— PROBLEM —
Format the items from the line containing "Increase quality with" through the line containing "This screenshot has height=642, width=1004." as a numbered list, omitting blank lines.

— THE DATA —
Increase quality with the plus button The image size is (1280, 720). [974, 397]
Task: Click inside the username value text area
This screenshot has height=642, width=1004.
--
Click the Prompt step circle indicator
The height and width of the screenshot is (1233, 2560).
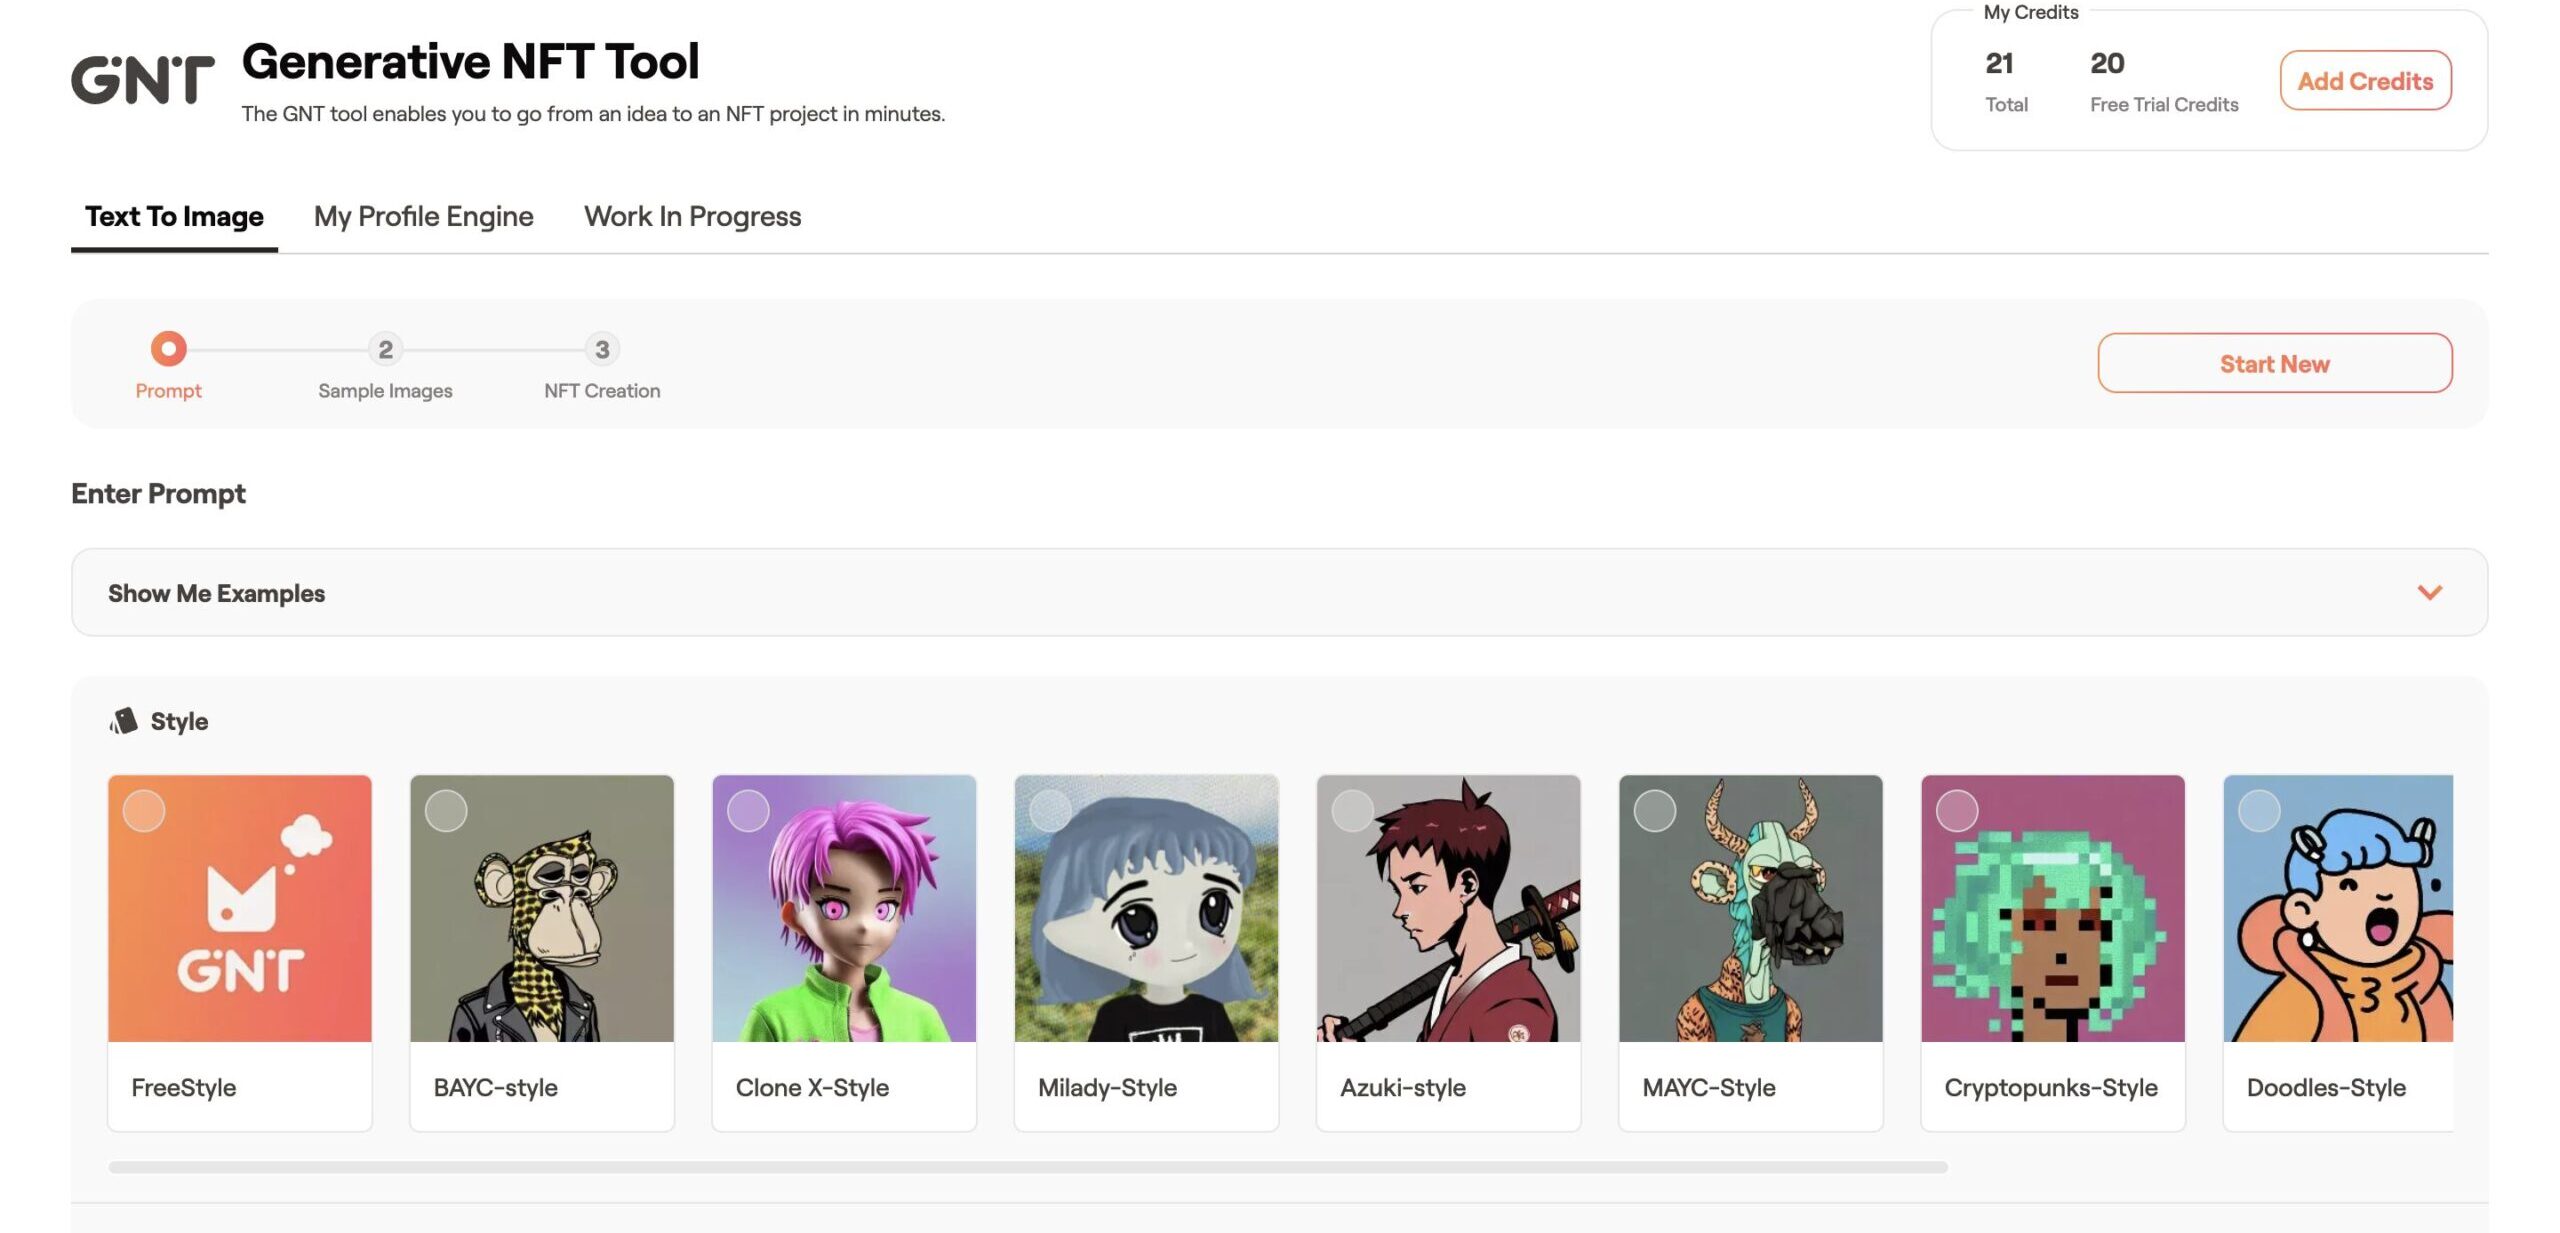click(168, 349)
--
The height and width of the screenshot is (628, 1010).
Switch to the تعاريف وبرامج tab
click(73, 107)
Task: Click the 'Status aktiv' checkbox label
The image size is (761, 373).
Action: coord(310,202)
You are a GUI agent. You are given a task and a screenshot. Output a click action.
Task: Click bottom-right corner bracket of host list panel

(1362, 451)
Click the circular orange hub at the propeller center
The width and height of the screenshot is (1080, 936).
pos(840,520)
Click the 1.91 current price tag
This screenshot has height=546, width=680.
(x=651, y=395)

— THE SOLUTION —
1. Increase quality with the plus button The image size is (1280, 720). [974, 397]
2. Task: Click inside the username value text area
3. This screenshot has height=642, width=1004.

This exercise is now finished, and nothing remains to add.